HBase 中 HMaster、HRegionServer 和 Client 之间的通信使用了两个技术,Google Protobuf RPC 和 Java NIO。
主要代码位置:
.
|—— hbase-client
| |—— org.apache.hadoop.hbase.ipc
| |—— org.apache.hadoop.hbase.client
|—— hbase-server
| |—— org.apache.hadoop.hbase.ipc
| |—— org.apache.hadoop.hbase.master
| |—— org.apache.hadoop.hbase.regionserver
|—— hbase-protocal
| |—— org.apache.hadoop.hbase.protobuf.generated
...
HBase RPC
什么是 PRC
RPC(Remote Procedure Call)即远程过程调用。对于本地调用,定义好一个函数以后,程序的其他部分通过调用该函数,就可以返回想要的结果。RPC 的区别就是函数定义和函数调用位于不同的机器(大部分情况),因为涉及到不同的机器,所以 RPC 相比较本地函数调用多了通信部分。主要涉及到两个角色:调用方(client)和函数定义实现(server),RPC 调用的流程如下面图所示:
HBase Server 端主要类关系:
[图片上传失败...(image-6f67b9-1560062040880)]
HMaster 继承 HRegionServer,rpcService 提供 RPC Server 端实现(HRegionServier 中由 RSRpcService 实现,HMaster 中由 MasterRpcService 实现),rpcServer 是具体的 RPC Server 实现(实现 RpcServerInterface 接口),Listener 线程负责监听请求,Resonder 线程负责发送请求结果。
HBase Client 端主要类关系:
HBase Client 访问 HBase 需要先创建 HConnection,Connection 中的 rpcClient(RpcClient 接口,RpcClientImpl 是实现类)表示 Rpc Client 端实现,由 RpcClientFactory 创建。
RPC 初始化
在 HRegionServer 启动类的源码中,有以下代码,分别初始化 RpcServer 和 RpcClient:
public HRegionServer(Configuration conf, CoordinatedStateManager csm)

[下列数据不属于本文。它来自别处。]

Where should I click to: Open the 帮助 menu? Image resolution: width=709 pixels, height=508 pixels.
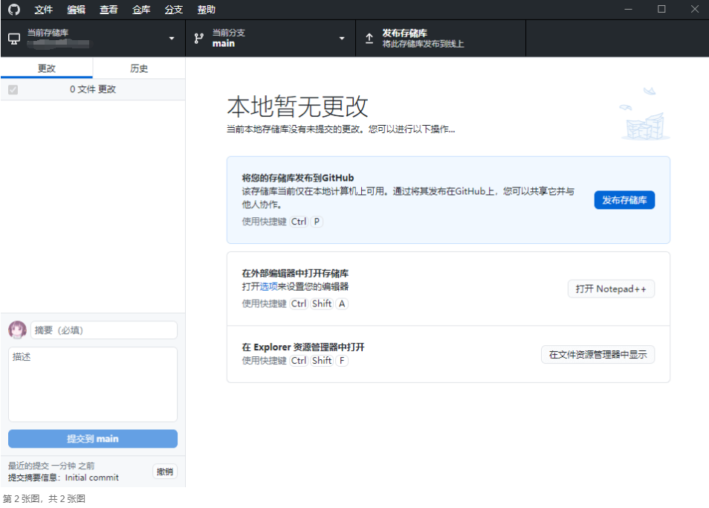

throws IOException, InterruptedException {
// ...
rpcServices = createRpcServices();
// ...
}
private void initializeThreads() {
// ...
rpcClient = RpcClientFactory.createClient(conf, clusterId, new InetSocketAddress(
rpcServices.isa.getAddress(), 0), clusterConnection.getConnectionMetrics());
// ...
}
RPC Server
先来看以下 RPC Server 端的一些实现,从一些重要类的初始化开始
初始化
createRpcServices()
createRpcServices()
方法是初始化 RPC Server 端实现的入口:
class HRegionServer {
protected RSRpcServices createRpcServices() throws IOException {
return new RSRpcServices(this);
}
}
class HMaseter implements HRegionServer {
@Override
protected RSRpcServices createRpcServices() throws IOException {
return new MasterRpcServices(this);
}
}
RSRpcServices#Constructor
MasterRpcServices 的构造方法调用父类 RSRpcServices 的构造方法:
public MasterRpcServices(HMaster m) throws IOException {
super(m);
// set HMaster
master = m;
}
public RSRpcServices(HRegionServer rs) throws IOException {
// set HRegionServer
regionServer = rs;
// 初始化 RpcSchedulerFactory
// 反射 hbase.region.server.rpc.scheduler.factory.class 指定的类
// 默认使用 SimpleRpcSchedulerFactory
RpcSchedulerFactory rpcSchedulerFactory = ...
// ...
// 优先级函数(调度请求时使用)
priority = createPriority();
// 设置访问时的重试次数
ConnectionUtils.setServerSideHConnectionRetriesConfig(rs.conf, name, LOG);
// 初始化 RpcServer
try {
rpcServer = new RpcServer(rs, name, getServices(),
bindAddress,
rs.conf,
rpcSchedulerFactory.create(rs.conf, this, rs));
} catch (BindException be) {
// throw Execption
}
// 初始化配置信息
// hbase.client.scanner.timeout.period # Client 端 Scan Timeout
// hbase.server.scanner.max.result.size Scan # Scan 获取的最大条目数
// hbase.rpc.timeout # RPC 处理请求 Timeout 时间
// hbase.region.server.rpc.minimum.scan.time.limit.delta #
scannerLeaseTimeoutPeriod = rs.conf.getInt(...);
maxScannerResultSize = rs.conf.getLong(...);
rpcTimeout = rs.conf.getInt(...);
minimumScanTimeLimitDelta = rs.conf.getLong(...);
}
RpcServer#Constructor
RpcServer 实现了 RpcServerInterface 接口,构造函数:
public RpcServer(final Server server, final String name,
final List services,
final InetSocketAddress bindAddress, Configuration conf,
RpcScheduler scheduler)
throws IOException {
// 初始化属性 ...
// 设置 Listener
listener = new Listener(name);
// 设置 Responder
responder = new Responder();
// 设置 Scheduler(调用方通过 RpcSchedulerFactory 创建)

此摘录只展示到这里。